▶ _GIVEN TEXT_
>>>

I’m not nostalgic for the 80s, when I was in my teens and twenties. Actually, that’s not entirely true; my high school years were pretty exciting and there were lots of good times afterward as well. But I went from a year in art school straight into a high-pressure work world, back when a cocky 20 year-old could walk off the street and get a job with a decent salary and health insurance if he or she tried hard enough.
But that was back before NAFTA and GATT and all the other salvos launched against American workers, especially young American workers.
The 90s though, the 90s are another thing altogether. I can’t quite explain why. I suppose it was a question of my generational cohort discovering their potential and learning how to make things happen. Computers and the Internet had a lot to do with it, back when some of us were naive to believe they could be used as tools of personal liberation and not just tendrils of the global Panopticon.
But the 90s were also a time when my cohort- Generation X- made their mark on the culture and came into its own, in a way that hadn’t really happened since the late 60s.

<<<

▶ _INPUT DATA_
>>>

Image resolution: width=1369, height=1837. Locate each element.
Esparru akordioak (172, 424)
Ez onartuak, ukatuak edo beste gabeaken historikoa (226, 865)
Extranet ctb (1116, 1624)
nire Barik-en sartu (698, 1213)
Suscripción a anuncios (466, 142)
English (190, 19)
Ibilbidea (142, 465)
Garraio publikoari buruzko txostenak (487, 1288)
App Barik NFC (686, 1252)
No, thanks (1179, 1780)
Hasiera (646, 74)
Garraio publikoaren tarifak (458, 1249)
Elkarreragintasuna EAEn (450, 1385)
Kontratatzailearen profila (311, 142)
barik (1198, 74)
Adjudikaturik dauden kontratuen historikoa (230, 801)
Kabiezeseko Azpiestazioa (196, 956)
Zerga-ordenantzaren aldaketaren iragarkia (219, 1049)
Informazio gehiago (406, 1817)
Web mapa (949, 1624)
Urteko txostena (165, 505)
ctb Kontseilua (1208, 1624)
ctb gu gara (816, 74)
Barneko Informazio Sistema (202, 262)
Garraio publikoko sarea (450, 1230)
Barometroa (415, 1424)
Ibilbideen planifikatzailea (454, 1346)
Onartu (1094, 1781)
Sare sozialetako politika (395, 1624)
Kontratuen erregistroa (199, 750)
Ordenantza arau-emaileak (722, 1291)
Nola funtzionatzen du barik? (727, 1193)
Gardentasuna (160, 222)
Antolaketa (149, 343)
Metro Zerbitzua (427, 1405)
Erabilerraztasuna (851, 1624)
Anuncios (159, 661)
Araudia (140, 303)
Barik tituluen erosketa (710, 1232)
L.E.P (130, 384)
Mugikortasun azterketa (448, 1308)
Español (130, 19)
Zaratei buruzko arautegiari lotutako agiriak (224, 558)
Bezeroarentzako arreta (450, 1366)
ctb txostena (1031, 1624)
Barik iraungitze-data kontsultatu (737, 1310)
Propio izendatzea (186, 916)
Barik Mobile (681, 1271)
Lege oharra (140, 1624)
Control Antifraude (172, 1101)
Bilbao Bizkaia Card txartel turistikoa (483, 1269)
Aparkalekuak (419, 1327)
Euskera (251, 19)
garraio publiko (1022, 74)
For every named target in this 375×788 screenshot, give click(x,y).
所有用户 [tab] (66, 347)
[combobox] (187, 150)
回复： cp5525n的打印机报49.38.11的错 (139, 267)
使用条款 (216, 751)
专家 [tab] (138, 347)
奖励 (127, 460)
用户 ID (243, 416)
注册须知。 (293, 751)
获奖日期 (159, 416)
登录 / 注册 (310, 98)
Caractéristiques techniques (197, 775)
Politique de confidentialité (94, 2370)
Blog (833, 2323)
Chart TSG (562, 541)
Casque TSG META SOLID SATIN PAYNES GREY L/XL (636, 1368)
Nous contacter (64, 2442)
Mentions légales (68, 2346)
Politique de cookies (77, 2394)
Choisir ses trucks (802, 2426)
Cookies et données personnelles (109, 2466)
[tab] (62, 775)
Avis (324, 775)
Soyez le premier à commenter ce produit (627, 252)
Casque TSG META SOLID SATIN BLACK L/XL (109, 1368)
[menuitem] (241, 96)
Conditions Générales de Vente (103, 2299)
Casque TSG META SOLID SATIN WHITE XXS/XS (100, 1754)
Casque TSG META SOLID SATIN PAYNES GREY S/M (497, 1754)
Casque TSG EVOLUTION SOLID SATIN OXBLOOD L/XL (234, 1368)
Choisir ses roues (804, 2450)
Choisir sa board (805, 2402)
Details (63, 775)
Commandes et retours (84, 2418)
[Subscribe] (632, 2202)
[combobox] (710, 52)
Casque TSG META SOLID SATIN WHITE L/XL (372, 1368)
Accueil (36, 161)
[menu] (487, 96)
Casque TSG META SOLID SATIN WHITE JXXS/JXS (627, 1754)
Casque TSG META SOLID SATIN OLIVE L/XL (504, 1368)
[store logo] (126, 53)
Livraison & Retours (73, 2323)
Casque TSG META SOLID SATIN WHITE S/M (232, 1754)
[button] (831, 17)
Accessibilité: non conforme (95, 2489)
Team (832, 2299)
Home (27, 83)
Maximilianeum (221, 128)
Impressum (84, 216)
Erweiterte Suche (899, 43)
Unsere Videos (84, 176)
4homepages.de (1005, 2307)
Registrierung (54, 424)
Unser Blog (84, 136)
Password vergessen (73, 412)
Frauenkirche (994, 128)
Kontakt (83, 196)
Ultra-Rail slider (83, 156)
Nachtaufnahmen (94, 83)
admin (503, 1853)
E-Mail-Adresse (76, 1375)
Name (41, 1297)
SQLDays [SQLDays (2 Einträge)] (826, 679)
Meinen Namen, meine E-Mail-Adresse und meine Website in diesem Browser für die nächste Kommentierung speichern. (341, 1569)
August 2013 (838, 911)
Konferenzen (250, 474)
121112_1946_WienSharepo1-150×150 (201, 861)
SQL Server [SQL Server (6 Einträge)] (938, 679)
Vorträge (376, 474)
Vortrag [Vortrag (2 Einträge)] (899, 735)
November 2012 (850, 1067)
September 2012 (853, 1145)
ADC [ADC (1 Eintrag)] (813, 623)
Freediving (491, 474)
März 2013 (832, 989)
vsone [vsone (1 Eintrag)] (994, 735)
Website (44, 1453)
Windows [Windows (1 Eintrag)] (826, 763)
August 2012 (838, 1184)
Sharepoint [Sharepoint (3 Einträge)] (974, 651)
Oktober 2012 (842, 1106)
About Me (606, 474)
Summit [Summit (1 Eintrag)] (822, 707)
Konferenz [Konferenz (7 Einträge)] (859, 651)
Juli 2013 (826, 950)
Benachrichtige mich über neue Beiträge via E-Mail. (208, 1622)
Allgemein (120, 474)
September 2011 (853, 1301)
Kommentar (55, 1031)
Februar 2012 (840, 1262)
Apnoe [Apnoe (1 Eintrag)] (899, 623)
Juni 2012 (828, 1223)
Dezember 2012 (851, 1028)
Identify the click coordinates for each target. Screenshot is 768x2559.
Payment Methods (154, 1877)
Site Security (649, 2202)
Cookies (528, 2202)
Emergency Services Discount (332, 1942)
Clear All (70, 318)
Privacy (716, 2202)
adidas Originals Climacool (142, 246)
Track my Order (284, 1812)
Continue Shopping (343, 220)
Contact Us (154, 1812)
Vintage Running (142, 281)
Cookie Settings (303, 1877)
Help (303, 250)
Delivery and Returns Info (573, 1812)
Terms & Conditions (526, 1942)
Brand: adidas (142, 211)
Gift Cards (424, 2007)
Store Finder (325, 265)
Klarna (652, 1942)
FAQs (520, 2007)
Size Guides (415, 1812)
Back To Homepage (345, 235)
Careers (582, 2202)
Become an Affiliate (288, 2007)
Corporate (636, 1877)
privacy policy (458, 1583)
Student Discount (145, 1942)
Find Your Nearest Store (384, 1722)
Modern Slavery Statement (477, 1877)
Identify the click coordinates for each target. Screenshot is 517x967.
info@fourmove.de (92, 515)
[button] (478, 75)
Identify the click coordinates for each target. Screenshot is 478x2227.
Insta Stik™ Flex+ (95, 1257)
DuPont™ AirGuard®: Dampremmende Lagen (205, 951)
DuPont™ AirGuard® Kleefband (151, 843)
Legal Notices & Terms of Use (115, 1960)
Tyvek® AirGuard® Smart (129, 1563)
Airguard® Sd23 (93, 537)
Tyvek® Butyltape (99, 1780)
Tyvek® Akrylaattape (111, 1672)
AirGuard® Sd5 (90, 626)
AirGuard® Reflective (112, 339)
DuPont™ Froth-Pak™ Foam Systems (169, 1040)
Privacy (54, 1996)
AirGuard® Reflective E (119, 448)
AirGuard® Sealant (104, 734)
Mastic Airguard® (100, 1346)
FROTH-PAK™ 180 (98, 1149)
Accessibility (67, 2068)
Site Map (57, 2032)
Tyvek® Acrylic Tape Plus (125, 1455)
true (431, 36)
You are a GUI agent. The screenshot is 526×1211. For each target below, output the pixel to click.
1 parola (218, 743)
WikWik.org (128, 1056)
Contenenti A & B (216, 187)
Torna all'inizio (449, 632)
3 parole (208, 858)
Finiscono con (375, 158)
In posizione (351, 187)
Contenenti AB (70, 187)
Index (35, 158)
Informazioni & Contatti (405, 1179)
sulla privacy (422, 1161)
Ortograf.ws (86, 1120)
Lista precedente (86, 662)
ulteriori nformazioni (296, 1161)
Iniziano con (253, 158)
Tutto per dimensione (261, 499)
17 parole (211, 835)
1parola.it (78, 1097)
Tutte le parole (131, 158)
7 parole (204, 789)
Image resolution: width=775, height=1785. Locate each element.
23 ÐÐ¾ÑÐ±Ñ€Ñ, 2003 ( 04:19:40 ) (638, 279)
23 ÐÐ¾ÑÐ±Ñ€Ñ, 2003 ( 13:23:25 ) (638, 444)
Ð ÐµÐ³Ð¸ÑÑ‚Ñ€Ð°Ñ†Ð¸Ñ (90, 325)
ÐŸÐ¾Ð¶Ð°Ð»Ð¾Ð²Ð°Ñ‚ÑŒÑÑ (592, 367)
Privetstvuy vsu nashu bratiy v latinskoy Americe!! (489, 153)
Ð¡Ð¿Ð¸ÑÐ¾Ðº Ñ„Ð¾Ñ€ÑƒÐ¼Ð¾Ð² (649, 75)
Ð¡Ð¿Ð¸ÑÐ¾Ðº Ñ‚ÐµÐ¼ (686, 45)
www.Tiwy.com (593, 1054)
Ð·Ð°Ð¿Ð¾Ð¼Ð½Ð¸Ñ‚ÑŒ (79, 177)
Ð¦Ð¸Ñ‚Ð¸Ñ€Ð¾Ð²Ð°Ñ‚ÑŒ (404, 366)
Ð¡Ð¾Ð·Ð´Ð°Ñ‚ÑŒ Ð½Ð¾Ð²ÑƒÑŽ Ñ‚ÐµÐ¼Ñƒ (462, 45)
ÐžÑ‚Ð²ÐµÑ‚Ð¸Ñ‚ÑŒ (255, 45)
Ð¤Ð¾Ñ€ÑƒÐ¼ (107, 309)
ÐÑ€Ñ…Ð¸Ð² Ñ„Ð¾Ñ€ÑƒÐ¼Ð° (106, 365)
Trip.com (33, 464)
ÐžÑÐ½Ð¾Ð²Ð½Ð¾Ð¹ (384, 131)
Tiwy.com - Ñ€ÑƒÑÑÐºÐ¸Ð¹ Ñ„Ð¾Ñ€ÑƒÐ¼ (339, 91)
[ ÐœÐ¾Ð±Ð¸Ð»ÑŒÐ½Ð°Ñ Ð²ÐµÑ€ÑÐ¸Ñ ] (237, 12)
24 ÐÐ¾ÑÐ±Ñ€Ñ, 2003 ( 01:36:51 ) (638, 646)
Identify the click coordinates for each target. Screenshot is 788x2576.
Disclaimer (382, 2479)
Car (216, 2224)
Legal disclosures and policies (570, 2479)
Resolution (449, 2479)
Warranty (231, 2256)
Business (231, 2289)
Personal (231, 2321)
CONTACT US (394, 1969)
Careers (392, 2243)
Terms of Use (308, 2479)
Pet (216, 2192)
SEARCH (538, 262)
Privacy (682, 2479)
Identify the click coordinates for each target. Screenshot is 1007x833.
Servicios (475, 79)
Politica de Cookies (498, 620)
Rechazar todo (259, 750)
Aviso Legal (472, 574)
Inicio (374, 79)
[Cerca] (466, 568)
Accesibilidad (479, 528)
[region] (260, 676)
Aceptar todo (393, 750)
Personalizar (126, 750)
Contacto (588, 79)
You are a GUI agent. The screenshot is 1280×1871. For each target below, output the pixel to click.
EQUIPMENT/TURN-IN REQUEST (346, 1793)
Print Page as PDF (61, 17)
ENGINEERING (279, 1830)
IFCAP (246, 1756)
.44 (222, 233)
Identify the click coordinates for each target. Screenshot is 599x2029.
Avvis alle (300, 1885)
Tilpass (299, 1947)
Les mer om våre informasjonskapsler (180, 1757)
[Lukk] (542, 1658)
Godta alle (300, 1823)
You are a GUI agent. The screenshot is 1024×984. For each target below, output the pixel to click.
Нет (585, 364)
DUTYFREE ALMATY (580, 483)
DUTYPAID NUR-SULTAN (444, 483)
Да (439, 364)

<<<

▶ _SET EXERCISE 1_
Reproduce the passage on the 1980s and 1990s verbatim, in its entirety.
▶ _SET EXERCISE 2_
From the records, rewrite only the lines from the line containing "Web mapa (949, 1624)" up to and including the line containing "Ordenantza arau-emaileak (722, 1291)". Increase every coordinate value in their answers by 14.

▶ _FULL OUTPUT 1_
I’m not nostalgic for the 80s, when I was in my teens and twenties. Actually, that’s not entirely true; my high school years were pretty exciting and there were lots of good times afterward as well. But I went from a year in art school straight into a high-pressure work world, back when a cocky 20 year-old could walk off the street and get a job with a decent salary and health insurance if he or she tried hard enough.
But that was back before NAFTA and GATT and all the other salvos launched against American workers, especially young American workers.
The 90s though, the 90s are another thing altogether. I can’t quite explain why. I suppose it was a question of my generational cohort discovering their potential and learning how to make things happen. Computers and the Internet had a lot to do with it, back when some of us were naive to believe they could be used as tools of personal liberation and not just tendrils of the global Panopticon.
But the 90s were also a time when my cohort- Generation X- made their mark on the culture and came into its own, in a way that hadn’t really happened since the late 60s.

▶ _FULL OUTPUT 2_
Web mapa (963, 1638)
Urteko txostena (179, 519)
ctb Kontseilua (1222, 1638)
ctb gu gara (830, 88)
Barneko Informazio Sistema (216, 276)
Garraio publikoko sarea (464, 1244)
Barometroa (429, 1438)
Ibilbideen planifikatzailea (468, 1360)
Onartu (1108, 1795)
Sare sozialetako politika (409, 1638)
Kontratuen erregistroa (213, 764)
Ordenantza arau-emaileak (736, 1305)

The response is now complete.